──────── Material for this task

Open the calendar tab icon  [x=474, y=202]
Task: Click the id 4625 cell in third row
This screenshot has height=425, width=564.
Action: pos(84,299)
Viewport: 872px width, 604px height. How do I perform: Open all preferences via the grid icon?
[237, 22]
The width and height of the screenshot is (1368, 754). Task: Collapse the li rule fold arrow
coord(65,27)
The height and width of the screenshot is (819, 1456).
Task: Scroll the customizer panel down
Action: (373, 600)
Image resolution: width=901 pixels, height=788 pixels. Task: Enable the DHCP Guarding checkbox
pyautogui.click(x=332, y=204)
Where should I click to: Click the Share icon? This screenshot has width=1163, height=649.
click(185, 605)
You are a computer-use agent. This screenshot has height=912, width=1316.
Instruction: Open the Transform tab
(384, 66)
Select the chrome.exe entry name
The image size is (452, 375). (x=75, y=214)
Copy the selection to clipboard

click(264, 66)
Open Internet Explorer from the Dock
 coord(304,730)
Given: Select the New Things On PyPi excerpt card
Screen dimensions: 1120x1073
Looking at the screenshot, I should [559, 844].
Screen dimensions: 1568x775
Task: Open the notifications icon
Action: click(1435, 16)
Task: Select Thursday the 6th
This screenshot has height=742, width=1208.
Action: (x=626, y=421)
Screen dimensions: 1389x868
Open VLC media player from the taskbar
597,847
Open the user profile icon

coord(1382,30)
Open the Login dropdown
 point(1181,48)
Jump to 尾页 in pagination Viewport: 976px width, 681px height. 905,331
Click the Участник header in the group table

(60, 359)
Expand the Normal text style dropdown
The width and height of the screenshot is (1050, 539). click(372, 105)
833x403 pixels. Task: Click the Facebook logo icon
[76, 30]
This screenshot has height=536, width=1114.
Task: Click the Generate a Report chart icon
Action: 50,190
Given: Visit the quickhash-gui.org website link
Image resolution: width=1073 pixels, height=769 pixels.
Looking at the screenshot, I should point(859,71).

────────────────

Task
Determine how many lines of the data above contain the string "should", treating uppercase and lowercase letters as distinct, and state only that number.

Correct answer
3